Glenn Miller's lost plane might have been found by a fisherman decades ago

Mysterious disappearance of Glenn Miller's airplane might be solved

The disappearance of bandleader Glenn Miller during World War II has remained one of aviation's greatest mysteries. But intriguing clues from beneath the waves could finally be providing some answers.

In the late 1930s and early 40s there was no bigger musical act than Miller and his orchestra. The big band leader wrote and performed dozens of top ten hits and sold millions of records but in the midst of World War II, Miller gave up his lucrative career and enlisted in the military, where he led the U.S. Army Air Force band. It was in his service to his country that Miller lost his life.

Anxious to bring his band to troops on the European front, Miller took off from England on December 15, 1944, bound for Paris. His plane disappeared over the English Channel, and the fate of Miller's lost flight has been a mystery ever since.
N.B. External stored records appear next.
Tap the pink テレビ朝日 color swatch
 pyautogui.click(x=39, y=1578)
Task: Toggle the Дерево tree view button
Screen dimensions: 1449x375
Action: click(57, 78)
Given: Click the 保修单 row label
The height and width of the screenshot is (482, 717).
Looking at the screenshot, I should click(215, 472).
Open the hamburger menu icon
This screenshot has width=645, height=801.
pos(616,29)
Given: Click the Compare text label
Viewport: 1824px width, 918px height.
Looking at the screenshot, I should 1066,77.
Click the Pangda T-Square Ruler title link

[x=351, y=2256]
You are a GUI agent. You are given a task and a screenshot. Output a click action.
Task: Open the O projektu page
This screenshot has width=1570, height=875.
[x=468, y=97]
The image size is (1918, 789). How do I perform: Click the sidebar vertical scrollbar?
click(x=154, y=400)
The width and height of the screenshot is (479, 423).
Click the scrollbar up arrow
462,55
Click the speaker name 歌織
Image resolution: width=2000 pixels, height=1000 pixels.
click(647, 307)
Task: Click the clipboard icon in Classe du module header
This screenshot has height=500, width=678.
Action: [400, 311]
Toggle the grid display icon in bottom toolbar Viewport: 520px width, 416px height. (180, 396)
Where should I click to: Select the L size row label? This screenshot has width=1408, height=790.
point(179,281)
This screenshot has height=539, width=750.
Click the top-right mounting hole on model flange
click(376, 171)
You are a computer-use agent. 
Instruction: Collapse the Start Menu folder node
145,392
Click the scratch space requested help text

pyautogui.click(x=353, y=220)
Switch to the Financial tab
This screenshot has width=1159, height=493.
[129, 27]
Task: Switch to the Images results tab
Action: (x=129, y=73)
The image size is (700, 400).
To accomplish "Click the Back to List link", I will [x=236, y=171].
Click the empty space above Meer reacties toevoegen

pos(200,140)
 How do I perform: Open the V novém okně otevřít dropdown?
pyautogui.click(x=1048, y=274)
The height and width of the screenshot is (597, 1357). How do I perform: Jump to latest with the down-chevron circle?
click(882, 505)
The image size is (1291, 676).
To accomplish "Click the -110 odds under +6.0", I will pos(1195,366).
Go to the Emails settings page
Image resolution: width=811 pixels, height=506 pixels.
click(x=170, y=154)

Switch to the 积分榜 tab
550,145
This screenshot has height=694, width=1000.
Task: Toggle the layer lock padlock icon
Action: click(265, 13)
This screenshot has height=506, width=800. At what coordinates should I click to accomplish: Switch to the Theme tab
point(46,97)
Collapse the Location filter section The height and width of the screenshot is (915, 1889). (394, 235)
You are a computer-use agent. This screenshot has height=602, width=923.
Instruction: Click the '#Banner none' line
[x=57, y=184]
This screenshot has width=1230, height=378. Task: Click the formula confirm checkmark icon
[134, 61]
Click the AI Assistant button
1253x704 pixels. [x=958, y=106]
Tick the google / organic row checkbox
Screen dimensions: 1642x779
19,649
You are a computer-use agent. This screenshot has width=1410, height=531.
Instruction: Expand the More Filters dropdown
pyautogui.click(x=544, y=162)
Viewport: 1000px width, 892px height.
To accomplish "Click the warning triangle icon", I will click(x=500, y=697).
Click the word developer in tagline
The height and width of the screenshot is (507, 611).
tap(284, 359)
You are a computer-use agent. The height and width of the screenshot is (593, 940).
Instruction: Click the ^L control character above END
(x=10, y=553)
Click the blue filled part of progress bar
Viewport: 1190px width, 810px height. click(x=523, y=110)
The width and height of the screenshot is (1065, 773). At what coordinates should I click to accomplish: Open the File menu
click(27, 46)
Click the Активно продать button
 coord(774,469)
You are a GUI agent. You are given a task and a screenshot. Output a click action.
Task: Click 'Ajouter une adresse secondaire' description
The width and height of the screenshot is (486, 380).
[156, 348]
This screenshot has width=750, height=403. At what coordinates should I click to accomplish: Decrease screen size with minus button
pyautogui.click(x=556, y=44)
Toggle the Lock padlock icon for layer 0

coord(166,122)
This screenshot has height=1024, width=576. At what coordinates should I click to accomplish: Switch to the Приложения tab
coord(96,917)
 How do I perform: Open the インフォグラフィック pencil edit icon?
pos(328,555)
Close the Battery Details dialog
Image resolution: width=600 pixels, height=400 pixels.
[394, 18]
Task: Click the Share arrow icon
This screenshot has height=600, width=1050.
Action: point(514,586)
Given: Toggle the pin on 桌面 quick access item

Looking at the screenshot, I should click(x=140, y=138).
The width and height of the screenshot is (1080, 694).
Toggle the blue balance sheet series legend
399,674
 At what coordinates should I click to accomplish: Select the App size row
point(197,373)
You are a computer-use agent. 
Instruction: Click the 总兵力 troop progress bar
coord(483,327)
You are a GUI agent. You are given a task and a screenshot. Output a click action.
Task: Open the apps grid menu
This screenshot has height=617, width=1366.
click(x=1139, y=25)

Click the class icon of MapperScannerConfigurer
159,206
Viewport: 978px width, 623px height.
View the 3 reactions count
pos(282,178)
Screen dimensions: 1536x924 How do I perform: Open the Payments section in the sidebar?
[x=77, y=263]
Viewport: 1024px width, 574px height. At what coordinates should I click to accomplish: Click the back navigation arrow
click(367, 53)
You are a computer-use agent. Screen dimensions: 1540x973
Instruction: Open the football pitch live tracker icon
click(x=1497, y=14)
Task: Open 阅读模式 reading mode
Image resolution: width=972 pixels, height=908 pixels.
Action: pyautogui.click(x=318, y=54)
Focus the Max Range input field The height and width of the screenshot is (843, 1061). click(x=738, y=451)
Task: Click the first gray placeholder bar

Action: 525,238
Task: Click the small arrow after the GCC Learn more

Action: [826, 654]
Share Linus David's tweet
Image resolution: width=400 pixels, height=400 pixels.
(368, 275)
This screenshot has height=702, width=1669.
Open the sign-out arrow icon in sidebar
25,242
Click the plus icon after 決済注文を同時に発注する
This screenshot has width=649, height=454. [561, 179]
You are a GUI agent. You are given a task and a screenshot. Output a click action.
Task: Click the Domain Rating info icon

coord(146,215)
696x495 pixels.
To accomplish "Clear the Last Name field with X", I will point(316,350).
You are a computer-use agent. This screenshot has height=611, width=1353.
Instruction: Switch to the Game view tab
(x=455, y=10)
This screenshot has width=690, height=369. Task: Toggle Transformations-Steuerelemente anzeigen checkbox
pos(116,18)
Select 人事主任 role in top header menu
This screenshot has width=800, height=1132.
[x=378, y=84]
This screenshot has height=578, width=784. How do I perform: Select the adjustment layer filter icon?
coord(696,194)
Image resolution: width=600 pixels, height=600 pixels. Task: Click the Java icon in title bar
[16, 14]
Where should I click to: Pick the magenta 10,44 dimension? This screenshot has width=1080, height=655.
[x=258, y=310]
Ric Gillespie from the International Group for Historic Aircraft Recovery, or TIGHAR, said an English fisherman has provided the most solid lead in decades on where to find the wreckage of Miller's plane.

"In 1987 trawling in the English Channel, he pulled up an airplane wreck that he later realized looked like the kind of airplane that Glenn Miller disappeared in. He called the Coast Guard and described it. They said, 'Well, if it's a World War II plane it might be a war grave, just get rid of it,'" Gillespie said.

The fisherman made a note of where he dropped the wreckage but it wasn't until years later when he saw a picture of what Miller's Norseman aircraft looked like that he realized what he might have discovered.

Gillespie, who has extensively researched Amelia Earhart's disappearance, said if the wreckage can be found, tracing it back to Miller should be an easy task since it was the only aircraft of its body and engine type to go missing during the war.

"You find the steel tube fuselage, you find the engine, you found the Miller airplane," Gillespie said.

It would put an end to one of America's greatest unsolved mysteries.